# ASSIGNMENT
Below are entries. Give back exactly the lines from the one containing "You are a GUI" through the one containing "Given: Toggle the 2D image view button", inclusive, without the pictures.

# MATERIAL FOR THIS EXERCISE
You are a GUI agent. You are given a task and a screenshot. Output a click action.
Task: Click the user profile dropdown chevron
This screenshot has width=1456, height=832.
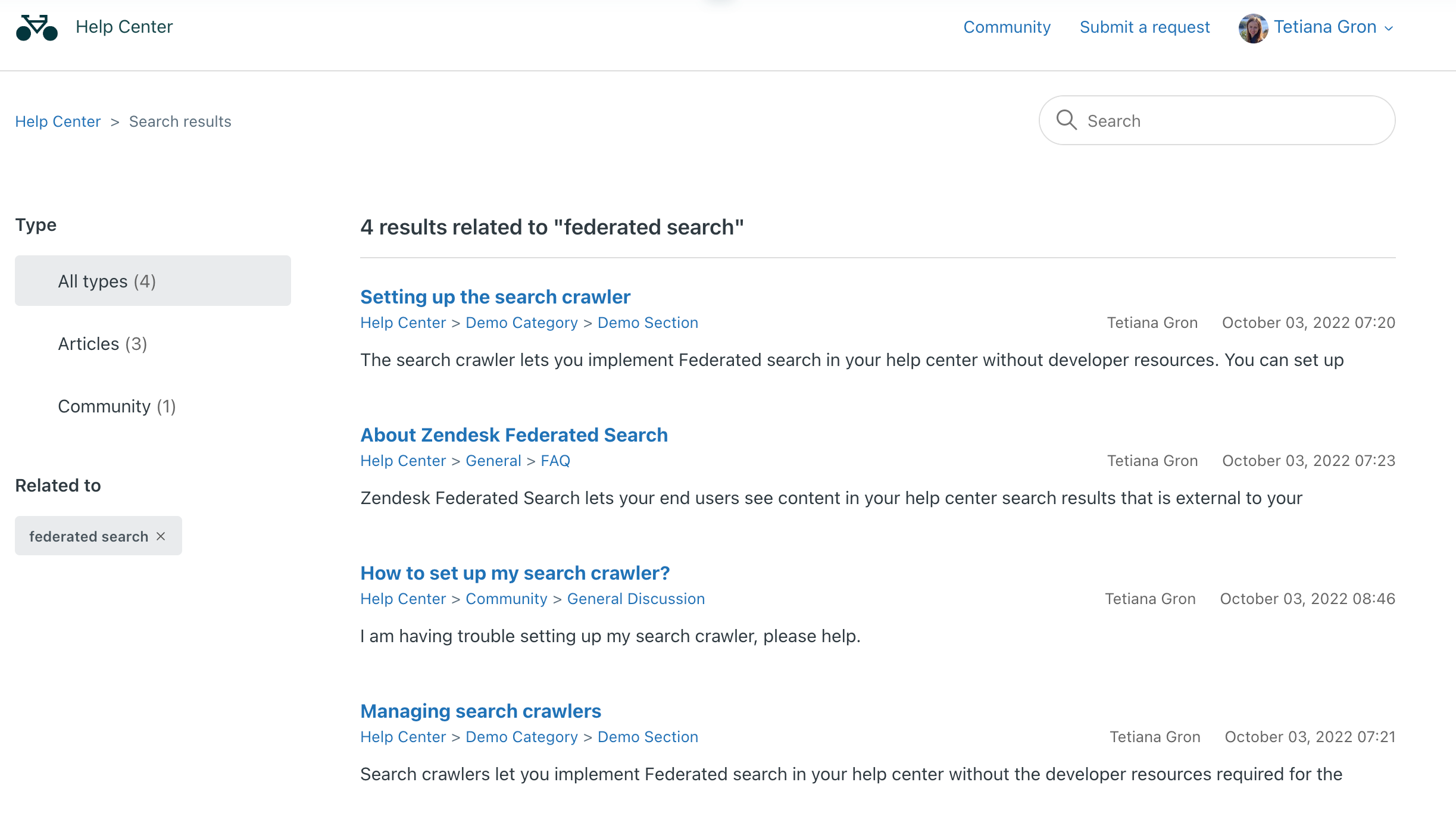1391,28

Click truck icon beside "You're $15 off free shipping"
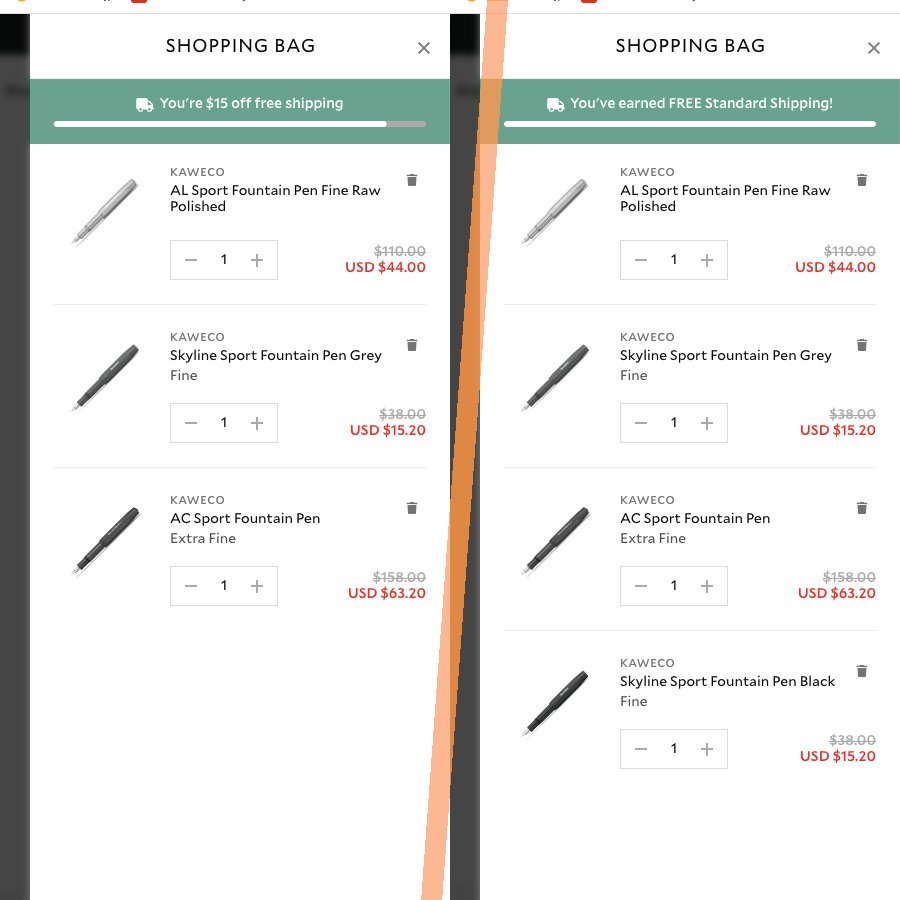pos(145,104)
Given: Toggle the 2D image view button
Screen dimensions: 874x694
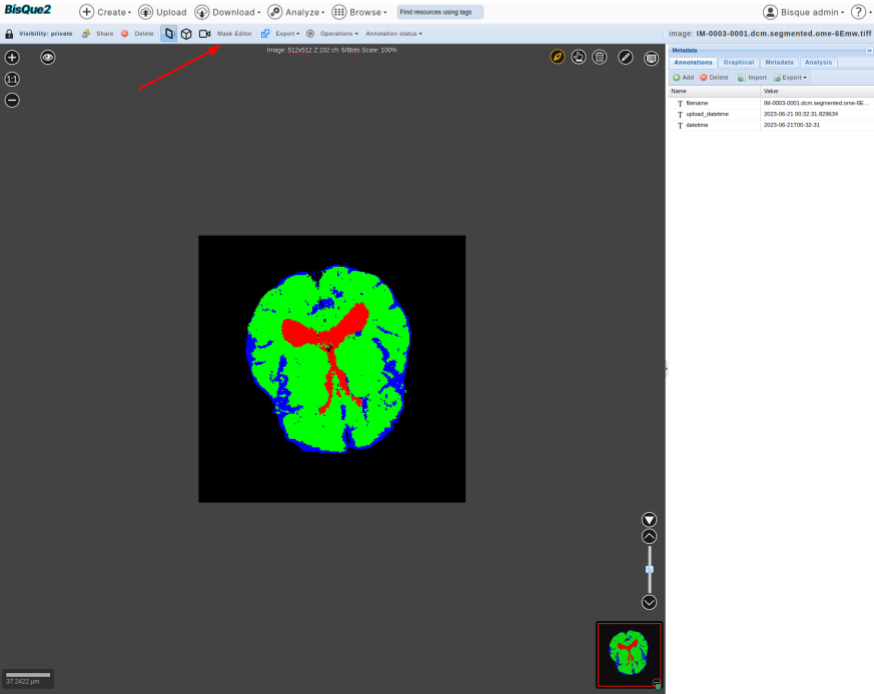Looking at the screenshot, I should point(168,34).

--

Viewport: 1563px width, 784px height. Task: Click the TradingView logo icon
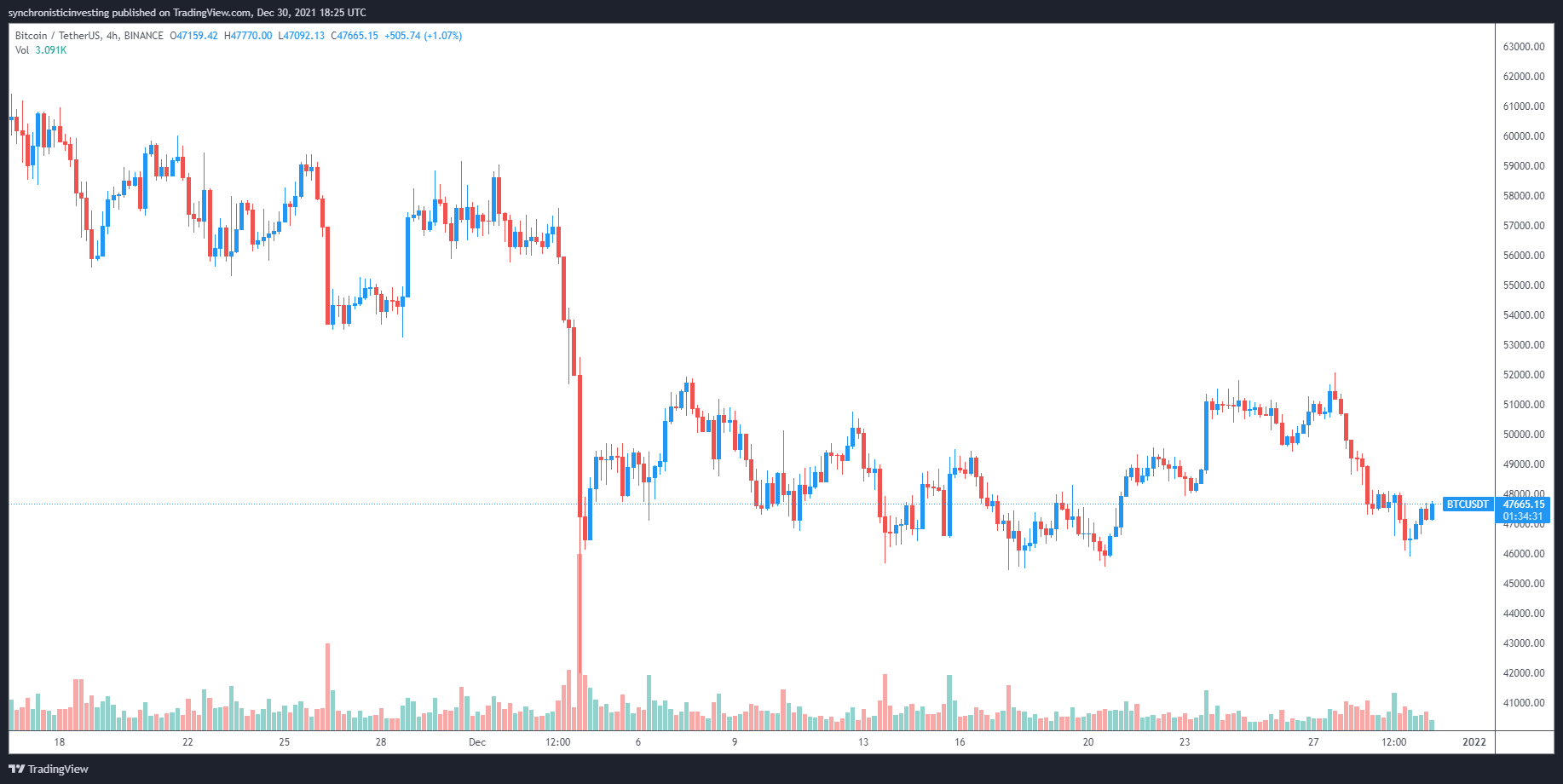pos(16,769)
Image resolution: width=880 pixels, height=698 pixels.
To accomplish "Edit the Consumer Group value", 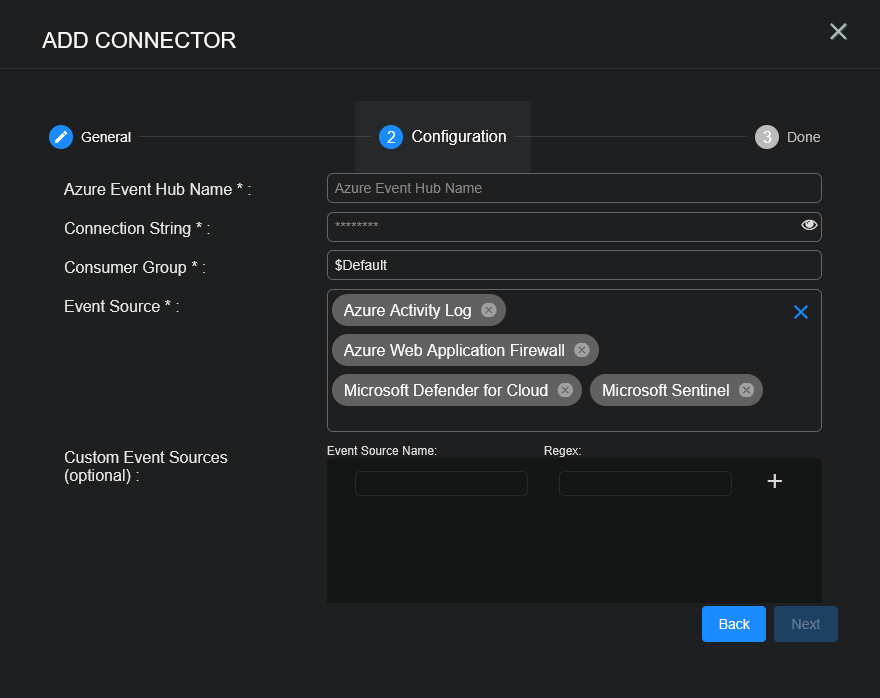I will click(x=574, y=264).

==

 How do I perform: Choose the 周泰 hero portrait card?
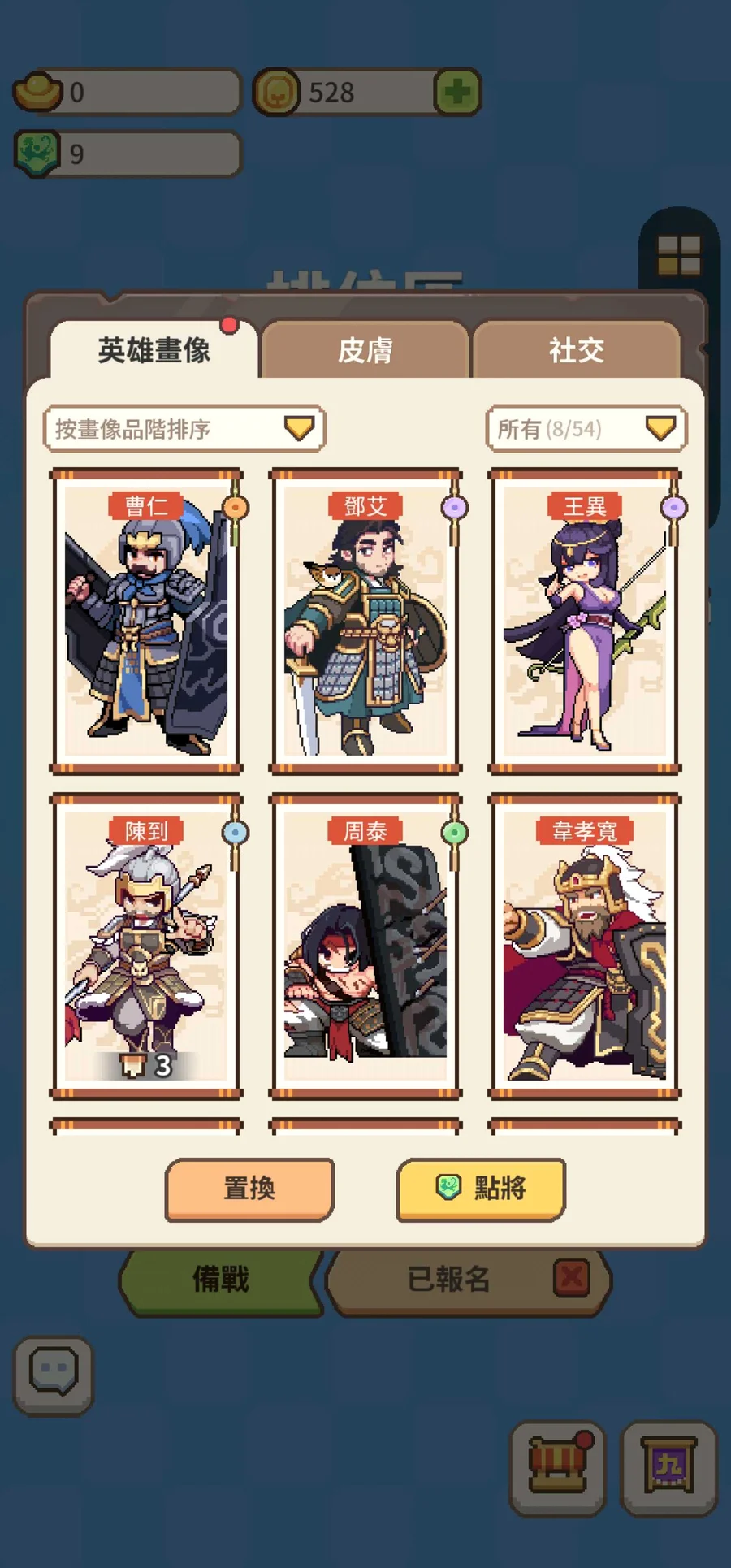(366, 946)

# EXERCISE OUTPUT
You are a GUI agent. You are given a task and a screenshot. Output a click action.
Task: Click the user profile dropdown chevron
This screenshot has width=1456, height=832.
1391,28

Click truck icon beside "You're $15 off free shipping"
pos(145,104)
Given: Toggle the 2D image view button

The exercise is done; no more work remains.